State & National News

July 18, 2013

Down syndrome's extra chromosome silenced in lab cells

(Continued)

The scientists used skin cells from a Down syndrome patient that had been tricked into reverting into stem cells that, like embryonic ones, can grow into any type of tissue. Then they inserted a copy of Xist into the extra chromosome using technology from Richmond, California-based Sangamo.

Once inserted into the stem cells, scientists switched on Xist using the antibiotic tetracycline, setting off a process that effectively silenced the extra chromosome, Lawrence said.

When the chromosome had been silenced, the cells grew better in the culture, Lawrence said. What's more, they saw an increased rate of formation of cells that are precursors to neurons.

The most immediate application for the discovery is to learn about how the extra chromosome affects the development of cells, said Lawrence.

"We do hope that over the longer term, the idea of chromosome therapy could be applied to some aspects of the disease," she said. That's more than a decade away, she said. Because the technique wouldn't work in all the cells of the body, gene therapy based on this work could only be used for targeted effects, such as lowering the risk of blood cancers. Even a gene therapy for Down syndrome wouldn't necessarily be a cure, she said.

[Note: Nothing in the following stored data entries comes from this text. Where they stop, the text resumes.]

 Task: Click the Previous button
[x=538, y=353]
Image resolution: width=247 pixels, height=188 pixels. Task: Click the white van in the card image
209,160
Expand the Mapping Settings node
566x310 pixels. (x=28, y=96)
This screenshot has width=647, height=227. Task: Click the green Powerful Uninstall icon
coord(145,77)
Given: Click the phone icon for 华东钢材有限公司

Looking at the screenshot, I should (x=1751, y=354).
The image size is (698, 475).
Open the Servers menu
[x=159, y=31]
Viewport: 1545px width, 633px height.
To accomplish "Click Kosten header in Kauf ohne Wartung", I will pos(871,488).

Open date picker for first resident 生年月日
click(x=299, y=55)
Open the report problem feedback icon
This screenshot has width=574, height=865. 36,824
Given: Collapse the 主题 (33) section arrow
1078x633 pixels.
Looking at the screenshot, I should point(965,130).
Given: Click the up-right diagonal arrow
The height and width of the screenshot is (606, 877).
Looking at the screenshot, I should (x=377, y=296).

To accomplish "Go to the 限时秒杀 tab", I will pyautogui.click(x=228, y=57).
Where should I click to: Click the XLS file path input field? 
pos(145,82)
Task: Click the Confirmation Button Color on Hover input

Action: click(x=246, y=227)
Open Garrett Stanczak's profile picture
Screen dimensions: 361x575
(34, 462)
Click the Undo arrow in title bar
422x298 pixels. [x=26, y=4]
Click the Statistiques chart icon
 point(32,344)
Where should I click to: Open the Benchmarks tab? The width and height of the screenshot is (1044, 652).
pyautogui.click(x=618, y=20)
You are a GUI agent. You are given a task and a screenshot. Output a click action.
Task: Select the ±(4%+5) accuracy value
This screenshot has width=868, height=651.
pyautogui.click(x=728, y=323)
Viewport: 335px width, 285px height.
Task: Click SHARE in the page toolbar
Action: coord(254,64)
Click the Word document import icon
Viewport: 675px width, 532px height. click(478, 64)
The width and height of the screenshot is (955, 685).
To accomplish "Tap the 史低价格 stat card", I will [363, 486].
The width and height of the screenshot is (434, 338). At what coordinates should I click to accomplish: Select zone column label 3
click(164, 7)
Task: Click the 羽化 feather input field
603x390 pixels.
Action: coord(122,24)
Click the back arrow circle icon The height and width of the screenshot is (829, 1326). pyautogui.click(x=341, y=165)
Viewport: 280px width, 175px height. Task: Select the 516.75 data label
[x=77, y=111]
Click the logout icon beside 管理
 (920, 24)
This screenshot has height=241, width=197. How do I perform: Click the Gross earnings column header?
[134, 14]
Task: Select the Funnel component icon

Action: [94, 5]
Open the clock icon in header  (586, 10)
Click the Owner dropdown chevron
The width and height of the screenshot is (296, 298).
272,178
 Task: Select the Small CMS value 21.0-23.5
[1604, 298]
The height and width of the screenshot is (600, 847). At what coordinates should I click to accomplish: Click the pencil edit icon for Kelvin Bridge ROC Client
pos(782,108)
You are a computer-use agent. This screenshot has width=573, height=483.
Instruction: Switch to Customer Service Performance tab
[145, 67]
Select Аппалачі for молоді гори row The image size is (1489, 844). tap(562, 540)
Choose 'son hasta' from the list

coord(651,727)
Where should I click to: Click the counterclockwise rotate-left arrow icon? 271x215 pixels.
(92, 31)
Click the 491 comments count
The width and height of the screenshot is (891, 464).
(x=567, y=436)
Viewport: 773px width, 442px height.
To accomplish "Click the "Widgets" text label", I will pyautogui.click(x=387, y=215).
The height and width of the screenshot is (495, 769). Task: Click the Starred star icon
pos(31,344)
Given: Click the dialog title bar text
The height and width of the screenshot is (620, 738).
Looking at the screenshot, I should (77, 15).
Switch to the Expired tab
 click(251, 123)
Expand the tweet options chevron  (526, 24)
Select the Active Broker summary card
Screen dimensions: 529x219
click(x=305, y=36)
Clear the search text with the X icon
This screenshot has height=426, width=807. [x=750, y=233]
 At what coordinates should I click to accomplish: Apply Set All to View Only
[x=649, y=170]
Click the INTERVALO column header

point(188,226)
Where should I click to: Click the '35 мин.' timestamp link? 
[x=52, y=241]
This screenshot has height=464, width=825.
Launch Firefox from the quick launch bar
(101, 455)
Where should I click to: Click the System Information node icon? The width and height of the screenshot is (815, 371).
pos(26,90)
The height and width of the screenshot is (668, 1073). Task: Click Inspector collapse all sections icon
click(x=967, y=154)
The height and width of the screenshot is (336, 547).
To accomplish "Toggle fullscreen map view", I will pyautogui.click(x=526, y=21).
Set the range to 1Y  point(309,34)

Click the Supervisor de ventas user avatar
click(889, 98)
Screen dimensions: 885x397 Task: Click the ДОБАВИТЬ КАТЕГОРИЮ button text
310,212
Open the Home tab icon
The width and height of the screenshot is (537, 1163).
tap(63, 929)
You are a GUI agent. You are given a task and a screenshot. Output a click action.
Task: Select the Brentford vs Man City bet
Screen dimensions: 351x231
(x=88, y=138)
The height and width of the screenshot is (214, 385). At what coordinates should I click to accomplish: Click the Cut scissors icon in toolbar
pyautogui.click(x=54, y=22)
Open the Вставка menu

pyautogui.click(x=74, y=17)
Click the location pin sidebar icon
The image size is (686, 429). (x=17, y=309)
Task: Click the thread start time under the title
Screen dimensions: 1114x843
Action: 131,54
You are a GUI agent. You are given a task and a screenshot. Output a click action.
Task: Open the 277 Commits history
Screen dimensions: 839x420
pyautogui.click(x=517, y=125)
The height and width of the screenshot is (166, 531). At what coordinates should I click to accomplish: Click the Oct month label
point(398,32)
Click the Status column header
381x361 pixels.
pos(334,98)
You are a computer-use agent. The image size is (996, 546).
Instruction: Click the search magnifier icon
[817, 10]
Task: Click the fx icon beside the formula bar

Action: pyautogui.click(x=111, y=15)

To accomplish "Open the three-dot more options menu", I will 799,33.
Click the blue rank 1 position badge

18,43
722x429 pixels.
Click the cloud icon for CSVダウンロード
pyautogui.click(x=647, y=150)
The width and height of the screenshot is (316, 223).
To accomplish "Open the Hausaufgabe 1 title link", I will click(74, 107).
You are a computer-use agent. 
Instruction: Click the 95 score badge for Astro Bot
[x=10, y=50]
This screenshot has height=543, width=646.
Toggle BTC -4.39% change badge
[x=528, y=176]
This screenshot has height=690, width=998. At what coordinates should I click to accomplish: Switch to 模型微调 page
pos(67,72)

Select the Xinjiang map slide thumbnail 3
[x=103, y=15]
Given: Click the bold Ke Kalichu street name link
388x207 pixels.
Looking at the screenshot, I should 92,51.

Physical issues that accompany Down syndrome include heart defects, stomach trouble, hearing difficulties and a higher likelihood of childhood leukemia. Alzheimer's disease is also very common among patients with the disorder. About 80 percent of people with Down syndrome acquire the dementia, due to the extra copy of a gene that boosts the formation of characteristics of Alzheimer's plaques in the brain.

"Down syndrome is underfunded," Lawrence said. "We're hoping what we've done here will accelerate multiple avenues of research, and maybe give more hope to the community."